**Task objective**
Would you set down all of the entries below exactly as they stand?

**Available data**
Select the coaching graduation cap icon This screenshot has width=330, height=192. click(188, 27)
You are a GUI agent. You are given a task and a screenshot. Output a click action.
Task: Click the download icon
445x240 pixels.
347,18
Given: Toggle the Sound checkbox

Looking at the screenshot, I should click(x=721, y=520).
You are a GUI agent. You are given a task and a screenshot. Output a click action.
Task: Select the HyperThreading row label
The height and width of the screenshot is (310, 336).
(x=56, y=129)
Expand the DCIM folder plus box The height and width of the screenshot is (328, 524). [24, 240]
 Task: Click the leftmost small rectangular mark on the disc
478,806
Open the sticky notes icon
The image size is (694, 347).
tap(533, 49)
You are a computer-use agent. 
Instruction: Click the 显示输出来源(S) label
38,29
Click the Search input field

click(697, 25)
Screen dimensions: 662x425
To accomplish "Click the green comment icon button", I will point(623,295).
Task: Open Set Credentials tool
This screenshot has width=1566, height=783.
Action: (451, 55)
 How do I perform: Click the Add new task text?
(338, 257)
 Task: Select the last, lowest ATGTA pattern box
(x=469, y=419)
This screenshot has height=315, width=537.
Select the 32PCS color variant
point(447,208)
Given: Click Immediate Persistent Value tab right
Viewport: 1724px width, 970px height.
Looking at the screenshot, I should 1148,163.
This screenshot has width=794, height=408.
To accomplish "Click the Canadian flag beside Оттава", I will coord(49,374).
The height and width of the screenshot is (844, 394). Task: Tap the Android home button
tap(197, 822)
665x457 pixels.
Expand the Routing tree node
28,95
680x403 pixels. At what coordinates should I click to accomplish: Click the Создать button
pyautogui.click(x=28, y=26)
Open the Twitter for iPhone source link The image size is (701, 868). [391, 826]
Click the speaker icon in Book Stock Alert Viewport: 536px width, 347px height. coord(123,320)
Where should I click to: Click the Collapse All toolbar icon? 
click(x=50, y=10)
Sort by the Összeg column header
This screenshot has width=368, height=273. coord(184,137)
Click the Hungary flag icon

**Result**
Select the coaching graduation cap icon This screenshot has width=330, height=192. click(188, 27)
You are a GUI agent. You are given a task and a screenshot. Output a click action.
Task: Click the download icon
445x240 pixels.
347,18
Given: Toggle the Sound checkbox

Looking at the screenshot, I should click(x=721, y=520).
You are a GUI agent. You are given a task and a screenshot. Output a click action.
Task: Select the HyperThreading row label
The height and width of the screenshot is (310, 336).
(x=56, y=129)
Expand the DCIM folder plus box The height and width of the screenshot is (328, 524). [24, 240]
 Task: Click the leftmost small rectangular mark on the disc
478,806
Open the sticky notes icon
The image size is (694, 347).
tap(533, 49)
You are a computer-use agent. 
Instruction: Click the 显示输出来源(S) label
38,29
Click the Search input field

click(697, 25)
Screen dimensions: 662x425
To accomplish "Click the green comment icon button", I will point(623,295).
Task: Open Set Credentials tool
This screenshot has width=1566, height=783.
Action: (451, 55)
 How do I perform: Click the Add new task text?
(338, 257)
 Task: Select the last, lowest ATGTA pattern box
(x=469, y=419)
This screenshot has height=315, width=537.
Select the 32PCS color variant
point(447,208)
Given: Click Immediate Persistent Value tab right
Viewport: 1724px width, 970px height.
Looking at the screenshot, I should 1148,163.
This screenshot has width=794, height=408.
To accomplish "Click the Canadian flag beside Оттава", I will coord(49,374).
The height and width of the screenshot is (844, 394). Task: Tap the Android home button
tap(197, 822)
665x457 pixels.
Expand the Routing tree node
28,95
680x403 pixels. At what coordinates should I click to accomplish: Click the Создать button
pyautogui.click(x=28, y=26)
Open the Twitter for iPhone source link The image size is (701, 868). [391, 826]
Click the speaker icon in Book Stock Alert Viewport: 536px width, 347px height. coord(123,320)
Where should I click to: Click the Collapse All toolbar icon? 
click(x=50, y=10)
Sort by the Összeg column header
This screenshot has width=368, height=273. coord(184,137)
Click the Hungary flag icon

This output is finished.